The Color Computer Learning Lab came after the Sinclair project. I wrote this book with cassette tapes for Tandy, and it was used to introduce the first Radio Shack Color Computer. I tried to add a Learning Lab project to the first software ever offered with the (then) new IBM personal computer, but they decided to launch the IBM PC with two other programs I created instead. Too bad. (Typing Tutor and Time Manager were to other "firsts" in my programming career)

Other Learning Lab projects that didn't go too well were for a couple of computers that never actually made it into full production. This includes the APF computer and the TI (Texas Instruments) computer -- both were real dogs, as I recall.

A couple of years ago I created the Ainsworth Computer Seminar which is an extended version of the Learning Lab concept, but using the then powerful QuickBASIC. Unfortunately, computers running QBasic are virtually gone now, and I haven't updated the Seminar for Windows systems. I plan to do this, but I'm busy. I also run a software company and write all the software myself, in case you hadn't noticed.
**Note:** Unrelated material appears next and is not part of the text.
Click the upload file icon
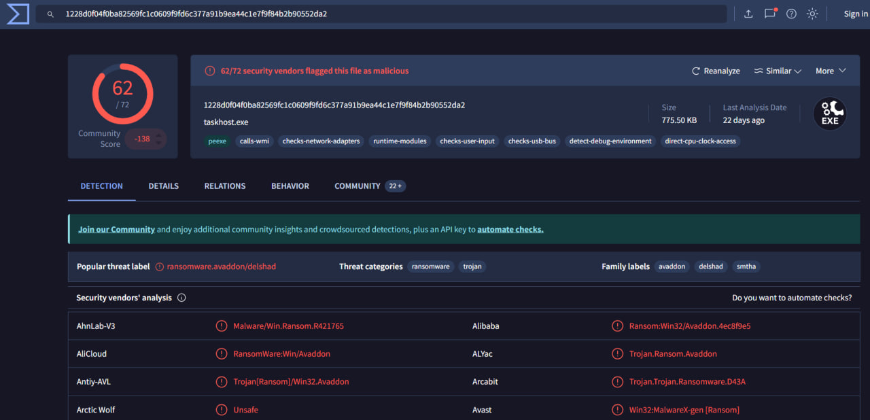 pos(748,14)
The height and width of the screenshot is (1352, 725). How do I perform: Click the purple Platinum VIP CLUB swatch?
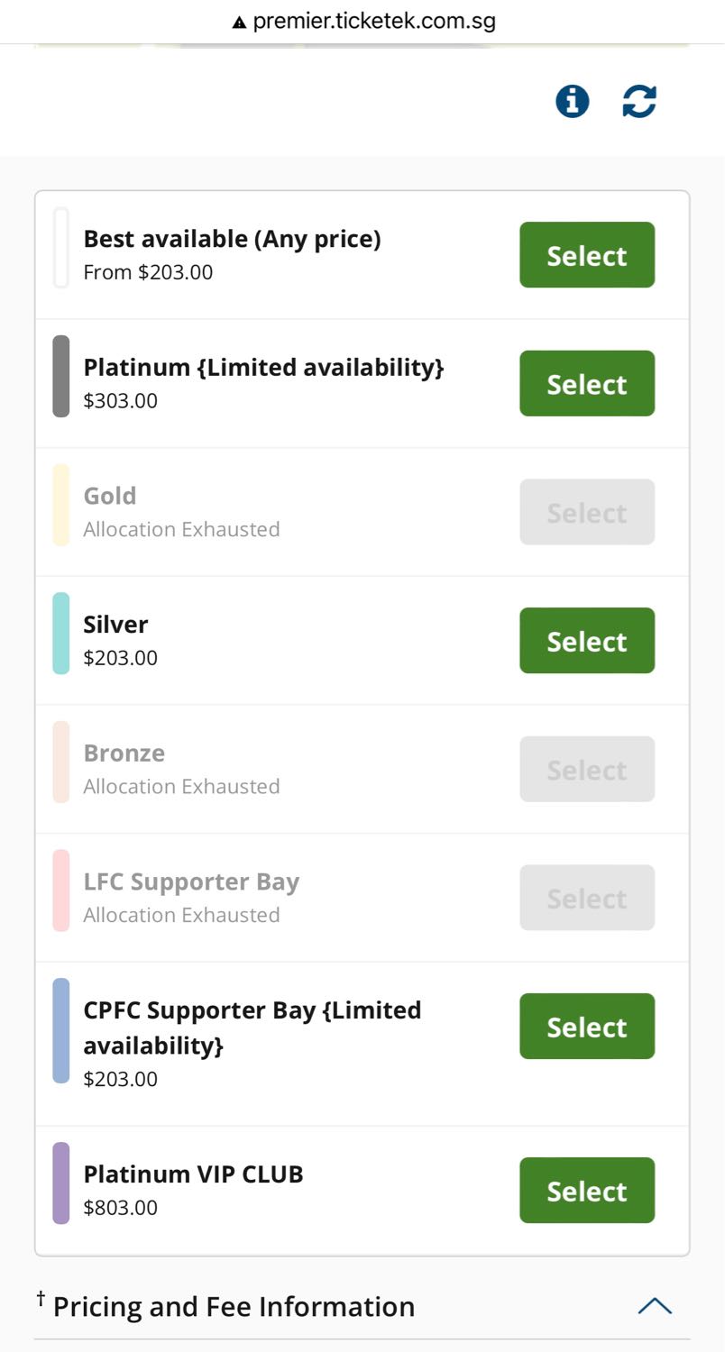click(x=61, y=1183)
So the Sinclar project should be seen in a larger context. And that is the basic combination of software and text in an integrated package. These earlier attempts, as well as my Seminar are all based on the idea that when literature is combined with technology, a new media can emerge. My early attempts to combine programs on tape with books were all based on trying to develop this new form of communication. This is, I feel, as different as plays, poetry, novels, film, television, and other media. In other words, we are at the threshold of a new art form that allows writers to interact in new and different and very powerful ways. I will always be thankful that Clive Sinclair (and a few other people) saw the wisdom in this idea and gave me the opportunity to experiment in a real-world circumstance.

The next step. Well, I'm working on expanding this concept to expand what I consider to be an important literary form (computers as books, not just books transferred to computer screens). This will be in the form of the Ainsworth Computer Seminar and will continue to be free on my website. But it will be several months before I can devote any real time to the project.

Maybe this didn't tell you much about the Sinclair Learning Lab after all, but that book was an important move in a new direction, and a very worthwhile experiment in the evolving marriage of technology and literature.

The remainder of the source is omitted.